KIIM-FM
- Tucson, Arizona; United States;
- Broadcast area: Tucson metropolitan area
- Frequency: 99.5 MHz
- Branding: KIIM 99.5

Programming
- Format: Country
- Affiliations: Westwood One

Ownership
- Owner: Cumulus Media; (Radio License Holding CBC, LLC);
- Sister stations: KCUB; KHYT; KSZR; KTUC;

History
- First air date: March 1954
- Former call signs: KTKT-FM (1954-58); KFMM (1958-79); KNDE (1979-83);

Technical information
- Licensing authority: FCC
- Facility ID: 56052
- Class: C
- ERP: 90,000 watts
- HAAT: 621 m (2,037 ft)

Links
- Public license information: Public file; LMS;
- Webcast: Listen live
- Website: www.kiimfm.com

= KIIM-FM =

Radio station in Tucson, Arizona

KIIM-FM (99.5 MHz) is a commercial radio station in Tucson, Arizona. It is owned by Cumulus Media and airs a country music radio format. Studios and offices are located on Oracle Road in North Tucson.

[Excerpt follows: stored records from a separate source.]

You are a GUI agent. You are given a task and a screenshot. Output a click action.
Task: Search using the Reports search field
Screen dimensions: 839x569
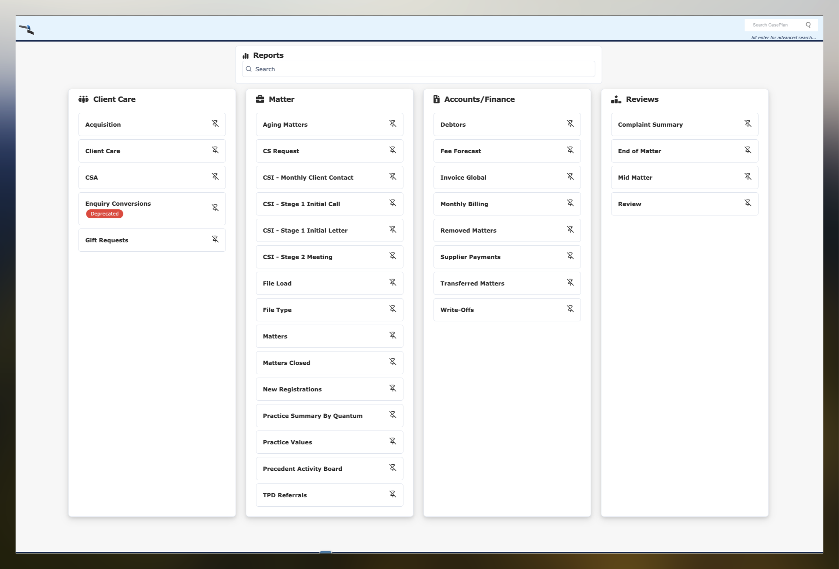[419, 69]
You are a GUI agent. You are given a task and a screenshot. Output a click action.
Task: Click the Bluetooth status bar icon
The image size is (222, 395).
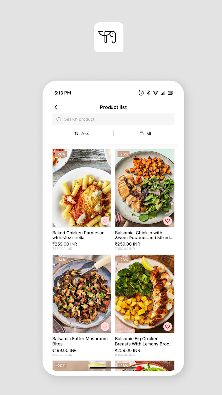point(148,93)
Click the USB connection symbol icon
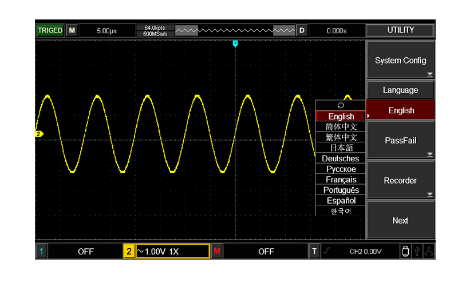This screenshot has width=458, height=286. point(417,251)
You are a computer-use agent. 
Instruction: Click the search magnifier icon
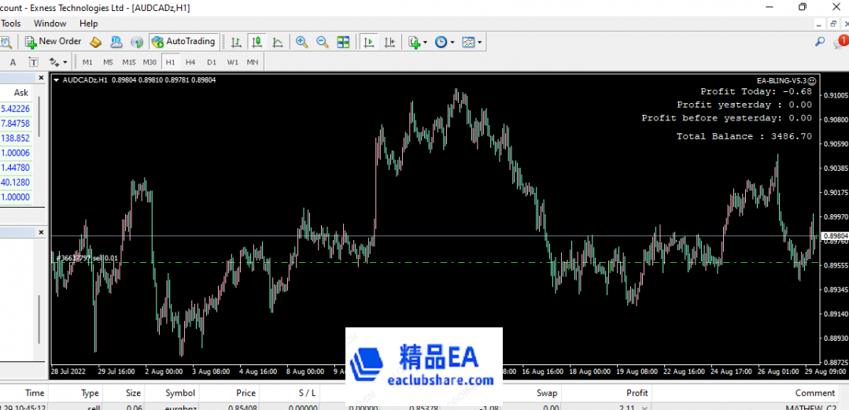[x=819, y=42]
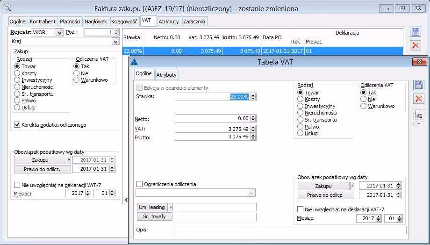Increase the Stawka value with the up spinner

coord(253,95)
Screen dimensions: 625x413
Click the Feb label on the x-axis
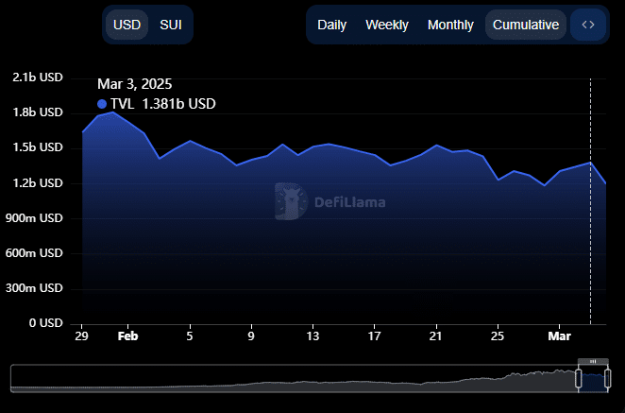coord(128,336)
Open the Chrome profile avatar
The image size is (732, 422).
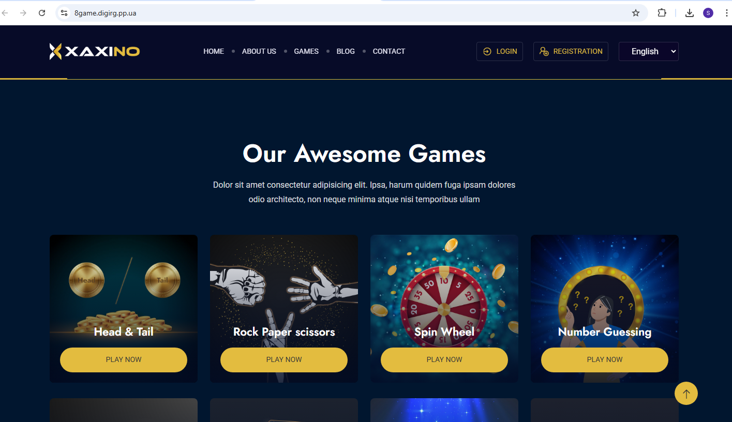coord(708,13)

KIIM-FM's effective radiated power (ERP) is 90,000 watts (93,000 with beam tilt). The transmitter is off West Hidden Canyon Drive in Tucson. The signal extends from Florence and Casa Grande to the Mexico-U.S. border.

==History==
===KTKT-FM and KFMM===
The first FM station to sign on in Tucson was KTKT-FM 99.5, in March 1954. Thomas J. Wallace, owned the station, along with KTKT. KTKT-FM mostly simulcast the AM station's programming.

In 1958, KTKT-FM was slated to move to Mount Bigelow, the tallest peak near Tucson. That move did not materialize, but it did result in a call sign change to KFMM (FM on the Mountain). Those call letters were used for 21 years.

KTKT-FM/KFMM was sold several times in its early years: to Copper State Broadcasting Corporation in 1957 and to Lee Little in 1960. During this time, the station was powered at 30,000 watts, a third of its current power. The tower was only 73 ft tall, keeping the station's signal only within Tucson and its close-in suburbs.

===Religious KFMM and KNDE country===
In 1965, KFMM was bought by the Tucson Broadcasting Company, which also owned KTUC. KFMM aired a Christian radio format.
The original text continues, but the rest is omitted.